Im Sinne der Prozesskunst offen für den unabsehbaren Lauf der Dinge fanden wir diese Geschehnisse eher spannend als beunruhigend. Wir haben beschlossen, das Projekt dennoch anzugehen und uns erhofft, dass es trotz und vielleicht sogar wegen aller Irrungen und Wirrungen im Vorfeld zu einem interessanten Dialog mit der Bürgerschaft kommen würde.


Dies ist nicht erfolgt und wir können momentan nur mutmaßen, woran das genau liegt.


Wir werden uns jetzt erst einmal zurückziehen, um das Erlebte in angemessener Weise zu reflektieren und nötige Distanz zu gewinnen. Wir benötigen Zeit und Raum, um der Komplexität der Lage gerecht zu werden und uns zu überlegen, wie der Abbruch des Projekts eine Klärung der Situation und damit positive Erkenntnis für alle Beteiligten herbeiführen kann.

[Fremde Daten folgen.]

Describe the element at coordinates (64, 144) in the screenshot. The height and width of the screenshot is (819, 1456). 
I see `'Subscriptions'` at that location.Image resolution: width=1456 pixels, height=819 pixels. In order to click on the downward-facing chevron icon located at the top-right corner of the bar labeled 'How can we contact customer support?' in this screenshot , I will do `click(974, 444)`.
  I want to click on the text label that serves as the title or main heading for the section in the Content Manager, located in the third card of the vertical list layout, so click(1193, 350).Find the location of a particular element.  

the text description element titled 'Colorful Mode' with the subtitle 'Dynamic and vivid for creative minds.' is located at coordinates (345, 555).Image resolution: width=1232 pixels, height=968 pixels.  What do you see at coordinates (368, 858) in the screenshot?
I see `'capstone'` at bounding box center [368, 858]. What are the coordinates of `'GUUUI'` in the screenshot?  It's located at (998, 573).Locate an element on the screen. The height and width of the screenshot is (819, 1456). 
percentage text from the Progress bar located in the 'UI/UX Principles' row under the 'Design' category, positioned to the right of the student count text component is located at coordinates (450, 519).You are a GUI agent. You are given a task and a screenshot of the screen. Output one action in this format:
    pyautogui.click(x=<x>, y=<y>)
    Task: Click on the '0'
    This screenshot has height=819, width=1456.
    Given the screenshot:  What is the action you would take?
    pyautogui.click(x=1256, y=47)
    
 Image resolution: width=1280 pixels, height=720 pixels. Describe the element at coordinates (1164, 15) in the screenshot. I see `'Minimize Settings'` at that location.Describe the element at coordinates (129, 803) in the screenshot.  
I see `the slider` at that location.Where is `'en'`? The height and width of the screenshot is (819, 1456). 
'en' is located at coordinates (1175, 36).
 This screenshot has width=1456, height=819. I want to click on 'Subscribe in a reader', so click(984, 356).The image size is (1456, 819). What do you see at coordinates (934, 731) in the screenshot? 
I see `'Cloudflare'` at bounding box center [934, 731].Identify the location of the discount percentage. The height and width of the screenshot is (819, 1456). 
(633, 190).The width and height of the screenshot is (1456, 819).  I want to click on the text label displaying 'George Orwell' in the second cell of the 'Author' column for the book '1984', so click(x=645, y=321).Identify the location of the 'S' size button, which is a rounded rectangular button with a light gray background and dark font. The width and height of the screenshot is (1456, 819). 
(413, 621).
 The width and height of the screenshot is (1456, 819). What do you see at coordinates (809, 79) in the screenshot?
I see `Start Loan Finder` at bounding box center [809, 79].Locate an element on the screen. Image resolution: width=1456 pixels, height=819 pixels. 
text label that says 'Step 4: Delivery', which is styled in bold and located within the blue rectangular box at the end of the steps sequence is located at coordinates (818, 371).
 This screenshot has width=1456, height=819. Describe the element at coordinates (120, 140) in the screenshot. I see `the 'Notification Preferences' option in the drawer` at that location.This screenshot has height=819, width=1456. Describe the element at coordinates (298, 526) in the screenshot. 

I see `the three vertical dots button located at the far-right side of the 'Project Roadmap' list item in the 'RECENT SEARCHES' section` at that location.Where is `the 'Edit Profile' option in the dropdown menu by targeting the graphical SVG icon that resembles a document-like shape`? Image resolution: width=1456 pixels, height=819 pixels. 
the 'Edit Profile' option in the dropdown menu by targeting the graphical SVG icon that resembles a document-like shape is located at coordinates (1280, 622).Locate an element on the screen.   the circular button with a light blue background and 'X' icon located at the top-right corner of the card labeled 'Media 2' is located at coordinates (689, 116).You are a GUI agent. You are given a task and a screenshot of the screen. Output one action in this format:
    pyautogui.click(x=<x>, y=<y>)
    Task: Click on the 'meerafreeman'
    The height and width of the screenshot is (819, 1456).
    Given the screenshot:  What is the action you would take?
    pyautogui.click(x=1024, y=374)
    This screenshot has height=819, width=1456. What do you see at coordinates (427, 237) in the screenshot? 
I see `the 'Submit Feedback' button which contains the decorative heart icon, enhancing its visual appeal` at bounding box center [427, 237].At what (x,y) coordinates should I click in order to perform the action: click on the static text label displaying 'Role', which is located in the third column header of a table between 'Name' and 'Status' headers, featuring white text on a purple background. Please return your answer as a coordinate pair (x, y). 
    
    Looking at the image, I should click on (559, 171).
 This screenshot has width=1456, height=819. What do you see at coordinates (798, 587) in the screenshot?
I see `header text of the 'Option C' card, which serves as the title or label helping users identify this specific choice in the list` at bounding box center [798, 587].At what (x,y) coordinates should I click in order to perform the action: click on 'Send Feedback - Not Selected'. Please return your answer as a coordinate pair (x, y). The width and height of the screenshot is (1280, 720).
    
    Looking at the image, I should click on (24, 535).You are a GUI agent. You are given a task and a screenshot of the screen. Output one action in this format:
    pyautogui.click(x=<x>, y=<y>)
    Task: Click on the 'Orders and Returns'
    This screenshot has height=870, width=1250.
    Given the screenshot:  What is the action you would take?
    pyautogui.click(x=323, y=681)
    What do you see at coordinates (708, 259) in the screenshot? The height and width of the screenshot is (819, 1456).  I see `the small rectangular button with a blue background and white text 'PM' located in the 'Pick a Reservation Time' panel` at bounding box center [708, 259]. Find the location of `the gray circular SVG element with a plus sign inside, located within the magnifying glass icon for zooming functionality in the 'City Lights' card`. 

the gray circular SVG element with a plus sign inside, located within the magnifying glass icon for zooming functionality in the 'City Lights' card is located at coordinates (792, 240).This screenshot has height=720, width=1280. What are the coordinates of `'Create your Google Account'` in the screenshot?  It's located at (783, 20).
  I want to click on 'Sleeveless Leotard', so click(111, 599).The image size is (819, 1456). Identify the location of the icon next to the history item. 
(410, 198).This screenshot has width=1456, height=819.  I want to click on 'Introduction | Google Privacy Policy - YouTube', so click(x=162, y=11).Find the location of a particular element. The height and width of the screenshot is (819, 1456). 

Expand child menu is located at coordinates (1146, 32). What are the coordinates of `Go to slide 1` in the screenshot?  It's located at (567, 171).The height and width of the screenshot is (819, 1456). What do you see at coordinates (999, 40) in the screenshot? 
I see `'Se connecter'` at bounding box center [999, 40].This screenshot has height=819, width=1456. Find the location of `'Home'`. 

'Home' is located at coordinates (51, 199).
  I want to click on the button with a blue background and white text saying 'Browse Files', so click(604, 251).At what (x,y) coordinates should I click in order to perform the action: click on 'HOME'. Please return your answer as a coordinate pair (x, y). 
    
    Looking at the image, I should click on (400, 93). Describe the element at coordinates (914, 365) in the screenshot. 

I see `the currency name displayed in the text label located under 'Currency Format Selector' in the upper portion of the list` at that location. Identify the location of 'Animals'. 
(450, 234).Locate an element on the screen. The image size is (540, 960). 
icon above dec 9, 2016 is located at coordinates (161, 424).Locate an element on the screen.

Das Projekt Gera 2025? ist für uns hiermit abgeschlossen, sie haben aber weiterhin die Möglichkeit, uns über Email zu kontaktieren. Alle weiteren Inputs werden in unser kommendes Fazit einfließen.


Wir freuen uns über Ihr Feedback und wünschen Ihnen und Ihrer Stadt alles erdenklich Gute!


Maurice de Martin & Tanja Schwarz


PS: Es ist zumeist ein Fehler, die Zustimmung der Experten mit der Zustimmung des Volkes zu verwechseln.